Le rabbin Yiḥyah Salaḥ (en) (connu sous le nom de Maharitz) donne un récit des événements poignants vécus par les Juifs de Sanaa dans les années précédant leur expulsion, ainsi que lorsqu'ils ont quitté leur ville, basé sur un document manuscrit préservé et copié par les générations suivantes. Certains ont jugé la somme et la portée de ces événements comme un simple exemple microscopique des souffrances vécues par l'ensemble des habitants juifs, dans chaque ville à travers le Yémen. Ainsi, il donne le récit suivant[27] :

« Dans l'année mille neuf cent quatre-vingt-six de l'ère séleucide (1675 EC), le roi nommé Isma'il est décédé, et une famine s'ensuivit, causant de nombreuses morts. Aḥmad, fils de Ḥasan, régna à sa place, surnommé al-Ḥasni, renversant les Turcs et gouvernant par la force des armes. Il se lança vers le nord, capturant des districts, et atteignit même al-Yāfaʻ [au sud], qu'il conquit. L'année suivante (1676 EC), il détruisit les synagogues des Juifs. Puis, en mille neuf cent quatre-vingt-huit de l'ère séleucide (1677 EC), une famine éclata, suivie l'année suivante (1678 EC) de l'expulsion d'Israël vers le désert de Mawzaʻ, un lieu terriblement chaud et connu pour son air vicié. Les conditions étaient si difficiles que personne ne pouvait avancer à cause de la fatigue et des ampoules aux pieds.

Pendant cette même année, lors de leur départ de Sana'a vers Mawzaʻ, les Juifs confièrent à un gentil plusieurs rouleaux de la Loi, des livres du Talmud, des codex bibliques et de la littérature midrashique, ainsi que plusieurs ouvrages reliés en cuir rédigés de la main des premiers érudits. Ils ne pouvaient pas les transporter en raison de leur encombrement lors de leur expulsion soudaine, eux, leurs femmes et leurs enfants. Pensant pouvoir apaiser le roi et revenir récupérer leurs livres, ils partirent.
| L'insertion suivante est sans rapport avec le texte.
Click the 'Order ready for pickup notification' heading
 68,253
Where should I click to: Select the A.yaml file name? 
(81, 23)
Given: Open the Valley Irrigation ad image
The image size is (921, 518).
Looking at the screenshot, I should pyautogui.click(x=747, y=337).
Mais dès leur départ, cet homme méchant les brûla tous. En une heure, Israël fut appauvri de tout, tant par la perte de livres que par la destruction de leurs propres notes et commentaires. Il ne restait que quelques rouleaux de la Loi et Gemaras, ainsi que d'autres livres pris par les dirigeants pour leurs propres études.
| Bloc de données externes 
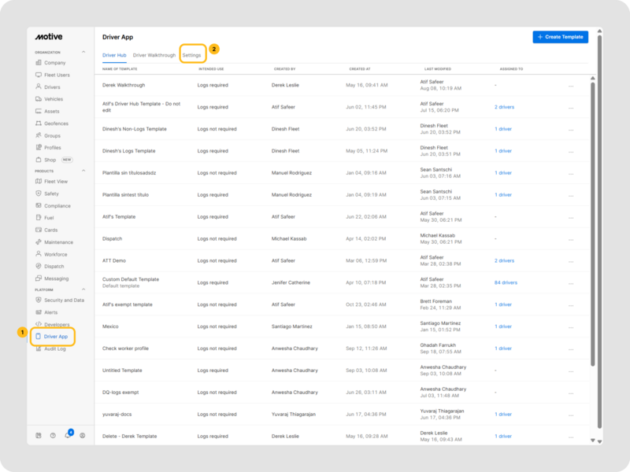Screen dimensions: 630x472
Task: Open the Maintenance wrench icon
Action: click(39, 242)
Au cours de cet exil, de sages et pieux hommes périrent en chemin, ainsi que plusieurs familles entières. On raconte qu'environ quatre-vingts âmes moururent en une période courte et lors d'un seul voyage, près du village de Mawzaʻ, à cause de leurs iniquités. Lorsqu'ils atteignirent le village de Mawzaʻ un sabbat, ils lurent le passage biblique de Beḥuḳḳothai (Lév. 26:3-ff.) et un homme parmi eux, le plus grand, se leva pour lire les Reproches. Après avoir terminé, il commença à expliquer que le décret actuel était annoncé depuis longtemps et est même caché dans l'acrostiche à la fin de chaque mot du verset (Lev. 26:41), formant le mot "M'awzaʻ". À la fin de l'année, Dieu prit pitié d'eux, et le roi accepta de ramener les Juifs, mais ne leur permit pas de retourner dans leurs maisons d'origine. Ils durent en construire de nouvelles à l'extérieur de la ville.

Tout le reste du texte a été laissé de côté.